Marco Chevalier s’est vu accorder une semi-liberté par la Commission des libérations conditionnelles du Canada. Il séjournera en maison de transition.

Une semi-liberté pour Marco Chevalier

Condamné à plus de huit ans de prison pour avoir commis des agressions sexuelles, Marco Chevalier s’est vu autoriser une semi-liberté par la Commission des libérations conditionnelles du Canada. Il a toutefois essuyé un refus pour une libération conditionnelle totale, jugée prématurée à ce stade-ci.

Âgé de 48 ans, Chevalier purge une peine de huit ans et deux mois de prison. Les crimes ont été commis entre février et mai 2008. Afin d’obtenir des faveurs sexuelles de ses victimes — une adolescente âgée de 16 ans et trois travailleuses du sexe d’âge adulte —, il a usé de faux prétextes pour les faire monter dans son véhicule et les a intimidées en leur faisant croire qu’il était membre d’une organisation criminelle. Il a aussi été violent à l’endroit de deux d’entre elles. Après les agressions, il abandonnait ses victimes en bordure de routes isolées au petit matin et à des kilomètres de leur résidence, rappelle la Commission dans la décision rendue le 26 juin au terme d’une demande de semi-liberté et d’une libération conditionnelle totale adressée par Chevalier.

Le Granbyen n’en était pas à ses premiers délits lorsqu’il a été arrêté en août 2008. Son premier crime, une action indécente, avait été commis en 1989. Fraudes, taux d’intérêt criminels et voies de fait s’ajoutent notamment à son dossier criminel. « Votre criminalité est qualifiée comme étant persistante et polymorphe. Selon vos intervenants, les présents délits représentent une sévère aggravation de votre dynamique délictuelle », peut-on lire dans la décision dont La Voix de l’Est a obtenu copie.

Le psychologue relève dans la dernière évaluation, produite en avril, un trouble de la personnalité comportant des traits à composants antisociale, évitant et narcissique chez Chevalier. Le spécialiste évalue le risque de récidive sexuelle à modéré.

Ses niveaux de responsabilisation et de motivation sont considérés élevés tandis que son potentiel de réinsertion sociale est évalué à modéré. Depuis le début de sa peine, il adopte un comportement conformiste et a occupé quelques emplois. Il a participé à des formations et des programmes, notamment sur le traitement de la délinquance sexuelle. Le Granbyen verbalise ses regrets et ne cherche pas à blâmer ses victimes.

Son équipe de gestion de cas recommande une semi-liberté.

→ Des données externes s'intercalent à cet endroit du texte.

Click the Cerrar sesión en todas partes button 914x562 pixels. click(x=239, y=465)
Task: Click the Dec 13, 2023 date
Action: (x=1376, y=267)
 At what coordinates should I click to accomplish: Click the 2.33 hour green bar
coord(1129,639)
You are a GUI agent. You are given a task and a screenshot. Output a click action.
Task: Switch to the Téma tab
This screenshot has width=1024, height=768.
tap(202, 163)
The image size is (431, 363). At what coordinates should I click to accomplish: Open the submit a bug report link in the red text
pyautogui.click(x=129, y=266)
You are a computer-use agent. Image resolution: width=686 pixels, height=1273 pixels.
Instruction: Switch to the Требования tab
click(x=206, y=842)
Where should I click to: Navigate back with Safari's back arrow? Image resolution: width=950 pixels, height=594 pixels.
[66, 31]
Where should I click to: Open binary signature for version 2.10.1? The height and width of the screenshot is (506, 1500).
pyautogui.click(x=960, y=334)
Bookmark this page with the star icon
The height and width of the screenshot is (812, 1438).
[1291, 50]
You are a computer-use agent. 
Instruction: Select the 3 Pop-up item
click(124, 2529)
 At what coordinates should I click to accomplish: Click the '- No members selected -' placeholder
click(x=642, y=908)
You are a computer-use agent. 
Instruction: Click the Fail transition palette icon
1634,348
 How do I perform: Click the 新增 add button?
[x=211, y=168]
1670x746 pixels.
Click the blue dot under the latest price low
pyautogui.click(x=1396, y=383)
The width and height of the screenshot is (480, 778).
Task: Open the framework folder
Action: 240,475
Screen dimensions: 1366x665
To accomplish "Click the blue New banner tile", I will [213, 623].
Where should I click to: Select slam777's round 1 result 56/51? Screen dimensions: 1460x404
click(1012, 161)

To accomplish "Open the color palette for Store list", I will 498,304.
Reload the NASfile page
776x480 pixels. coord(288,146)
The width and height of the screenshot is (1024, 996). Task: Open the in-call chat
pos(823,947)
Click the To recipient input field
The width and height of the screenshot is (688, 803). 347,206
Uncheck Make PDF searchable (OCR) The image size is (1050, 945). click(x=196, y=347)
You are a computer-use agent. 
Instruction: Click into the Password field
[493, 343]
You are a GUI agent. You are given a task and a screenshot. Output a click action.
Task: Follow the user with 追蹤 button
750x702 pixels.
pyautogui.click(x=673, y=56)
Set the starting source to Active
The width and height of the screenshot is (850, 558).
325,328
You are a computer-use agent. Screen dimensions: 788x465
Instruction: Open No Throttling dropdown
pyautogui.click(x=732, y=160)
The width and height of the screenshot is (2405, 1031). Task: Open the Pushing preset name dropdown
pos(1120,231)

Elle considère qu’une libération conditionnelle totale est prématurée. « Vous êtes incarcéré depuis plusieurs années et la Commission estime important de vous voir évoluer dans un milieu encadré durant une période significative afin d’évaluer la solidité de vos acquis dans ce contexte », explique-t-on dans la décision.

« La Commission retient que vous avez entrepris un cheminement et effectué des prises de conscience afin de modifier votre mode de vie chaotique [...] Vous exprimez des regrets et des remords face à vos victimes qui apparaissent bien sentis. »

Marco Chevalier séjournera dans une maison de transition jusqu’à sa libération d’office, soit au deux tiers de sa peine. Une série de conditions lui ont été imposées, dont celles de ne pas communiquer avec ses victimes et de ne consommer ni drogue ni alcool.